Es gebe zwar bestehende Nahrungsergänzungsmittel, diese seien aber oft wenig schmackhaft, aufgrund des unangenehmen Beigeschmacks der Mikronährstoffe, oder sie hätten eine dickflüssige Konsistenz. «Wenn mangelernährte Menschen über Jahre regelmässig etwas zu sich nehmen sollen, dann muss es schmecken», sagt Schreiber. Rund 20 Spitäler und Kliniken in der Schweiz setzen die neu entwickelten Proteinglacé bereits ein, mit rund 60 Spitälern sei ALPINA+SANA zudem im Gespräch.

Forschung an HSG zu Neurologie von Startup-Gründern

ALPINA+SANA trifft einen Nerv im Schweizer Gesundheitswesen, das von einer älter werdenden Bevölkerung und stetig steigenden Kosten herausgefordert ist: Bisher sammelte das Startup Fördergelder von rund 1 Mio. Schweizer Franken von Stiftungen und Institutionen wie Innosuisse und VentureKick ein. 

Schreiber und seine drei Mitgründer verkörpern, was viele Startups im Technologiesektor prägt: Ein multidisziplinärer Zugang, bei dem Wirtschafts- und Naturwissenschaften zusammenkommen. Der 30-jährige Robert Schreiber studierte Wirtschaft an der Universität Zürich und absolvierte danach einen Master in Neurowissenschaften an der Universität Maastricht. An der HSG doktorierte er beim Entrepreneurship-Professor Dietmar Grichnik darüber, welche neurowissenschaftlichen Prozesse Entscheidungen von Investor:innen und Startup-Gründer:innen beeinflussen. 

«An der HSG hatte ich durch meine Arbeit viel Austausch mit erfolgreichen Gründer:innen und Unternehmer:innen – das hat mich geprägt», sagt Schreiber. Aktuell forscht er an der HSG dazu, wie der Schlaf optimiert werden kann und welchen Einfluss Schlafqualität auf die Leistung von Gründer:innen und Topmanager:innen hat.

Er selbst hatte bereits Erfahrung als Jungunternehmer, weil er 2020 das Startup SoulBites gegründet hatte. Dieses verarbeitete Früchte aus Südamerika, die nicht die gewünschten Formen hatten und nicht verkauft werden konnten, zu Snacks. Während seines Doktorats coachte er bei der Förderinitiative Startup@HSG zudem Studierende, die ein Unternehmen gründen möchten. 

Fehlernährung ist Ursache vieler Krankheiten

ALPINA+SANA will sich aktuell auf den Schweizer Markt konzentrieren und seine KI laufend verbessern. «Durch die Erprobung unserer Lösung in einem Spital haben wir sehr gute Daten», sagt Schreiber.
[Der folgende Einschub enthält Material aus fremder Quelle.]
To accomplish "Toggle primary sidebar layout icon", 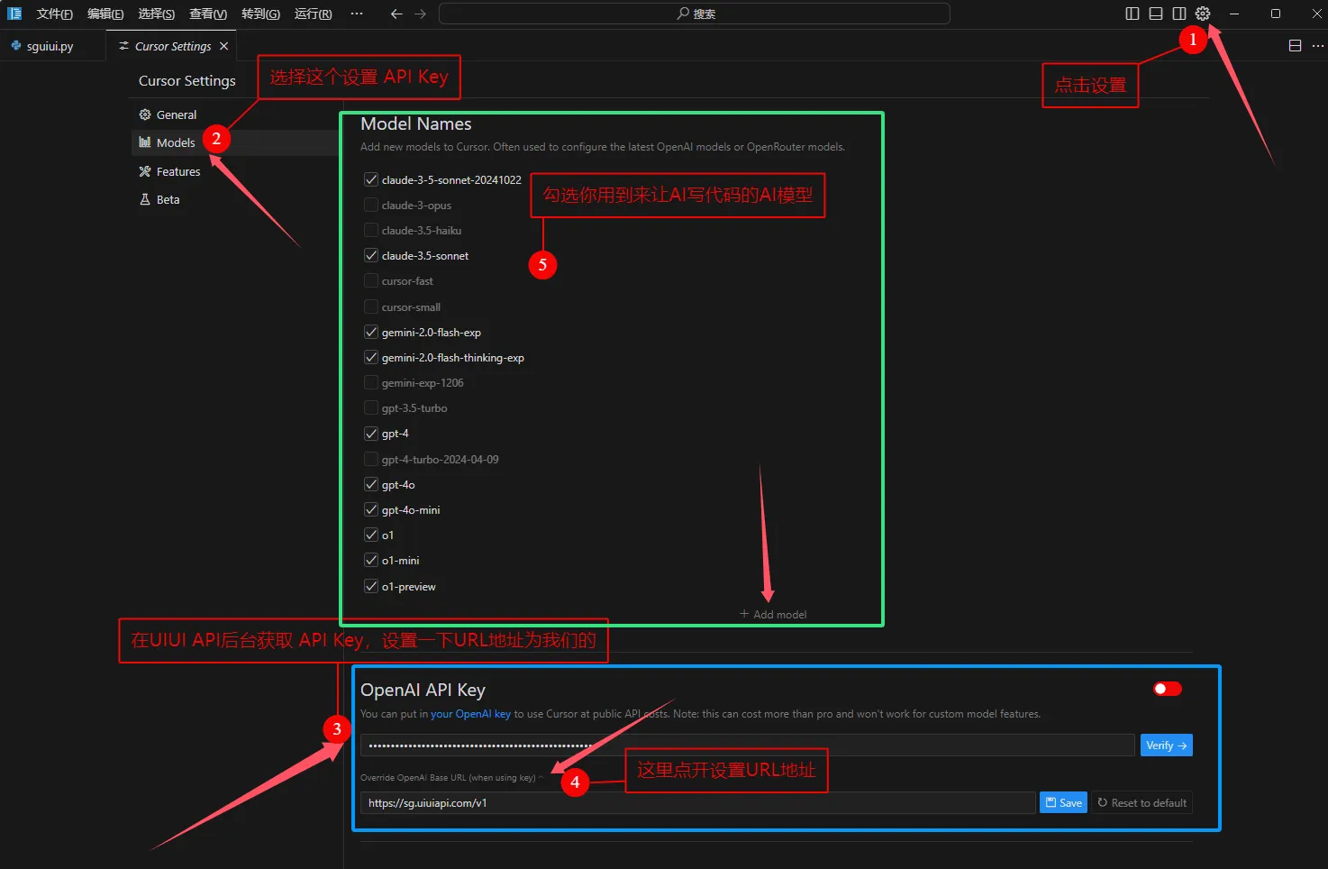I will tap(1132, 14).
Seine Vision sei es, mittels gesunder Ernährung weit verbreitete Krankheiten zu bekämpfen. «Viele Krankheiten, die zu den häufigsten Todesursachen gehören, haben einen Zusammenhang mit der Ernährung. Dazu gehören etwa Diabetes und Herz-Kreislauferkrankungen.»  

Denkbar sei, dass die KI nach breitem Einsatz in Spitälern und Pflegeheimen dereinst auch in einer App zugänglich gemacht wird und vielen Menschen die Möglichkeit gibt, ihre Ernährung zu optimieren. «Das sind momentan aber nur Ideen. Wichtig ist jetzt, mit unserer Lösung die akuten Ernährungsprobleme im Gesundheitswesen anzugehen», sagt Schreiber.